New eyes on Middletown Plaza

New eyes on Middletown Plaza

Middletown Plaza’s seniors are finally feeling picture perfect.

After nearly two years of delays, seven security cameras were installed last month at the Middletown Road New York City Housing Authority (NYCHA) senior living complex.

Crime is not a huge problem in the Pelham Bay building, but the Plaza’s staff does not want to take any chances.

“We want to be able to catch anyone who breaks in here, and make our tenants feel comfortable,” said Reverend Marilyn Oliver, president of the Middletown Plaza Tenants Association.

The cameras were funded by a $175,000 allocation in the city’s 2011 budget and lobbied for by Councilman James Vacca, who has made putting security cameras in all NYCHA housing a priority.

But it took two years for the allocated money to be put to use, a result of the NYCHA’s frustratingly slow bureaucratic churn, Vacca said.

“It is unfathomable how you can give the city money and it takes two to three years to spend,” Vacca said. “But in this case we managed to move it along. A two-year turnaround is pretty quick considering the pace the bureaucracy often moves.”
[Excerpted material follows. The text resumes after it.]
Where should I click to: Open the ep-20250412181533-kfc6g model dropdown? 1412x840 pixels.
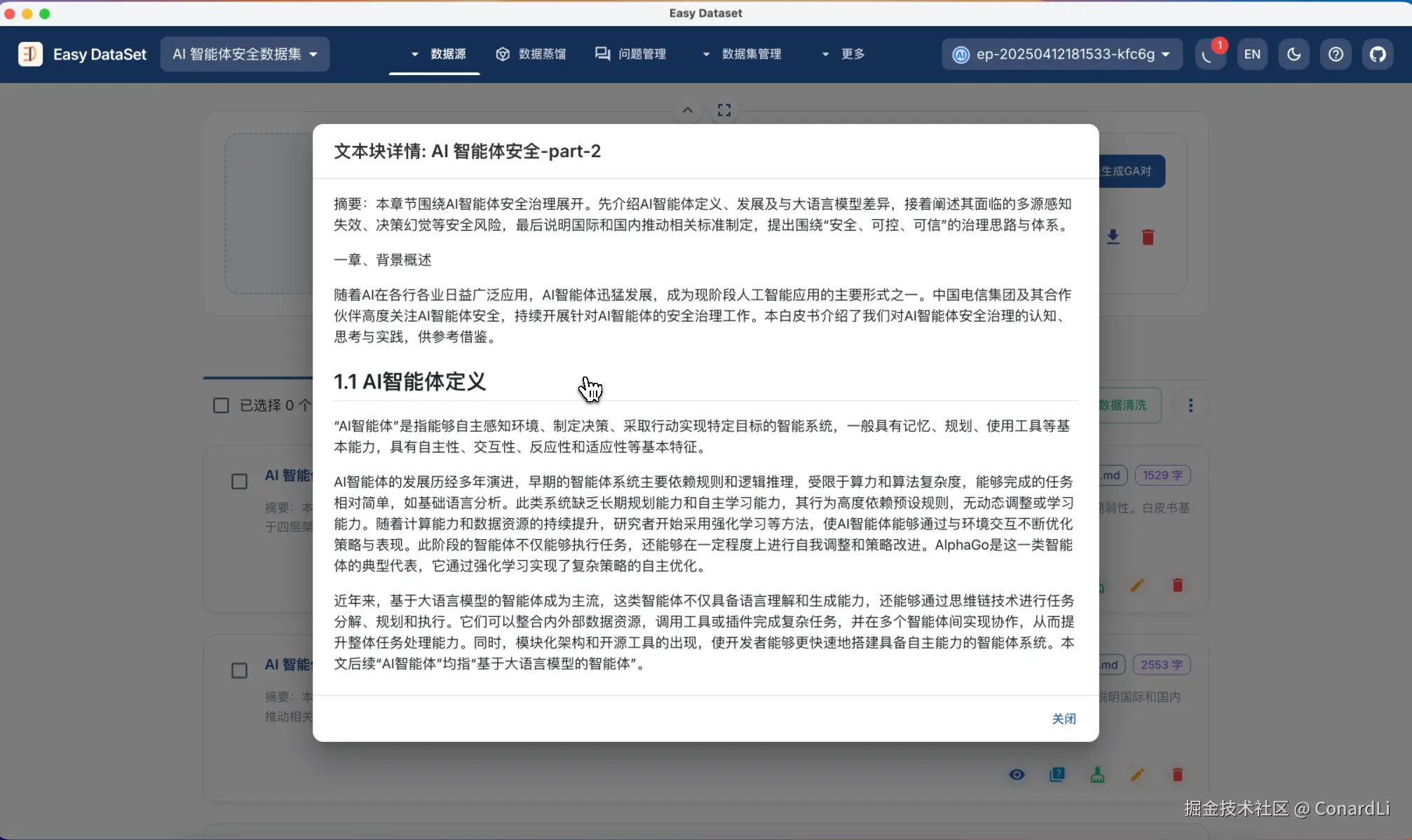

For the seniors, the cameras could not come soon enough. One apartment was broken into as recently as August 28, Oliver said. Seniors had also complained about feeling unsafe sitting down in the home’s backyard courtyard, she said.

The new cameras at Middletown Plaza were installed in the lobby, outside the front entrance, in the parking lot and in both elevators. The building’s staff will be able to monitor the cameras during the day and police can review them in case of an incident.

“The cameras are of a preventable nature,” Vacca said. “They send a signal here to those who want to do something that they shouldn’t that they better not, that we will catch and apprehend those that do.”

The councilman has also allocated $4.6 million for security cameras for the Pelham Parkway Houses and the Throggs Neck Houses, both public projects that house the elderly. Those cameras are still in the pipeline, Vacca said. An original timeframe called for installations starting in early 2013, but now Vacca expects those homes to be outfitted with the cameras starting in 2014.

Along with the cameras, Middletown Plaza residents will be also receive new key fobs in the coming weeks that can track bonafide residents entering the building and at what time they walk in.

The added security should help keep some of the borough’s most vulnerable safe and sound.

“We’re definitely targets, especially during the day when we go shopping and they know we’ve got money in our bags,” Oliver said. “We’re considered more frail. We need as much help as we can get.”